240622 - DÍGRAFOS: ORIGENS DOS DÍGRAFOS COM «H»

 

Ilustração: Dado de 12 faces - Marco Agÿar

 

            Segundo o linguista suíço Ferdinand de Saussure (1857- 1913), fonema é a soma das impressões acústicas e dos movimentos articulatórios da unidade ouvida e da falada, das quais uma condiciona a outra. Em uma simplificação é som gerado quando falamos/ouvimos dois ou mais grafemas com um único som. Esta é a característica dos dígrafos. Um dígrafo (também chamado de digrama) é um par de caracteres usados na ortografia de uma linguagem, escritas como um único fonema (som distinto) ou uma sequência de fonemas que não corresponde aos valores normais dos dois caracteres combinados. Do grego antigo «δίς» (dís, "duplo") e «γράφω» (gráphō, "escrever"). Nesta postagem eu não falarei de todos eles, mas destacarei os que acompanham a letra «H». Nos anos 1970, quando ainda estava nos bancos escolares da Escola Municipal Deodoro (ainda no Estado da Guanabara que mesclou prefeitura municipal com governo estadual em uma única administração) me lembro do professor de português comentar sobre a questão da letra «H» se referir como «helênica» ou seja, indicar que aquela letra que a antecede seja um som grego. Décadas depois resolvo buscar a origem. 

 

            No livro « The Story of Writing», escrito pelo inglês Andrew Robinson (1995) encontro uma vaga menção sobre o caso. Os romanos tinham a mania de copiar as ideias gregas e importaram muitas palavras para o latim. Porém o alfabeto romano tinha uma forte influência grega e etrusca. Ainda assim os romanos gostavam de pegar praticamente tudo dos gregos, incluindo muitas de suas palavras, então eles precisavam de uma maneira de transliterar adequadamente o alfabeto grego, incluindo seus sons aspirados: θ (theta, um “t” aspirado), Φ (phi, um “p” aspirado) e Χ (chi, um “k” aspirado).

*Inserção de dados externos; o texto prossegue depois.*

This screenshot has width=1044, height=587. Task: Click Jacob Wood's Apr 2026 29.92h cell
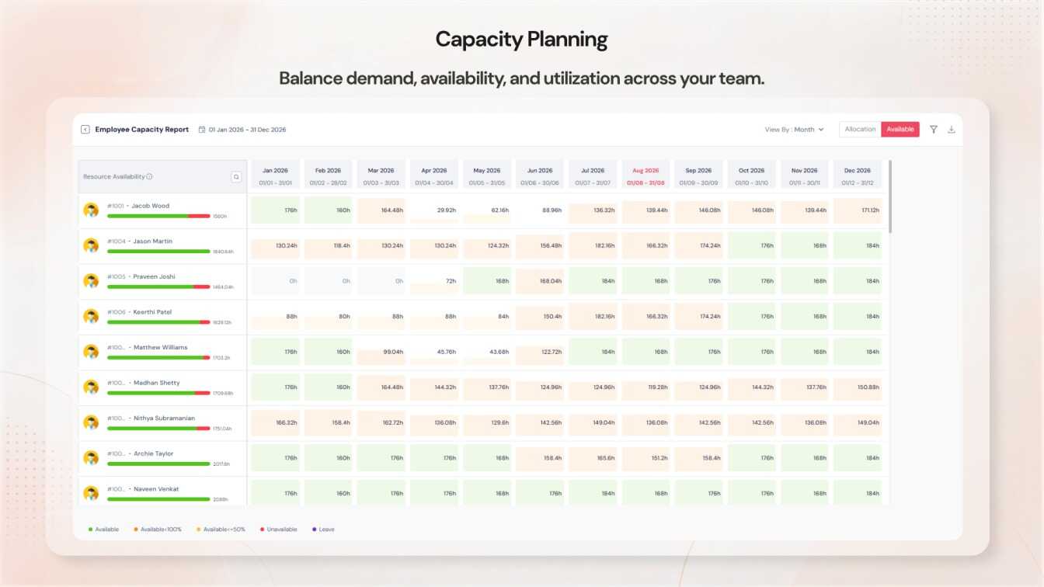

As letras «theta θ» passou a ser escrita como TH, a «Rô -  ρ» como RH, a « φ – phi» como PH (apesar do latim já ter a «F»), a « χ -Ksi» como CH (nesse caso a letra «C» inicialmente tinha o som de «K», por exemplo “Cicervs” se lia como “Kikerus” e não “Sissero” como hoje). 

 

            Pronunciar palavras emprestadas do grego “corretamente” (isto é, como em grego) em latim era considerado uma coisa muito elegante de se fazer - tanto que uma das características do sotaque romano estereotipado (e especialmente satírico) da classe alta incluía a pronúncia excessiva de vários sons gregos, especialmente os aspirados. (As letras “Y” e “Z” foram adicionadas com o propósito de transliterar o grego, razão pela qual vêm no final do alfabeto latino: «XYZ».). Porém na atualidade muitos dígrafos sofreriam alterações no latim vulgar e que chegaria as atuais línguas neolatinas. O dígrafo CH como vimos vem do X (ksi) grego. A palavra «eucaristia» vem do latim eclesiástico «eucaristia» que é derivado do grego «εὐχαριστία» (eukharistía). Porém ocorreria um problema. O CH mudaria sua pronúncia no Francês, Espanhol e Português. Ninguém fala «charrete» como «karrete» (pequeno carro). O CH passa ter o som como na pronúncia portuguesa do X para /Xarope/. 

 

            Por isso os dígrafos LH e NH tem dois grafemas (caracteres, letras) com um único som, um único fonema. Porém estes também não têm origens no grego antigo e na releitura romana. Trata-se de adaptações do espanhol LL (LH) e Ñ (NH). Importante observar que o dígrafo «SH» comum em palavras inglesas vem de origem escandinava, do trígrafo «sch» comum em alemão (ex.: Schick» que os franceses adotaram como «chic» e calhou no português «chique». Uma outra coisa é que na língua portuguesa são poucas as palavras com trígafos como o caso da palavra «tchau» (adaptada do italiano «ciao») e de «tcheco» (aportuguesamento de «Česko» - leia como /Tiés-Co/). Existem outros dígrafos, mas fiquei restrito aos que tem «H». Apesar da influência grega, deste povo helênico, esse H é apenas uma mera coincidência. CH não é C Helênico e nem PH é P Helênico.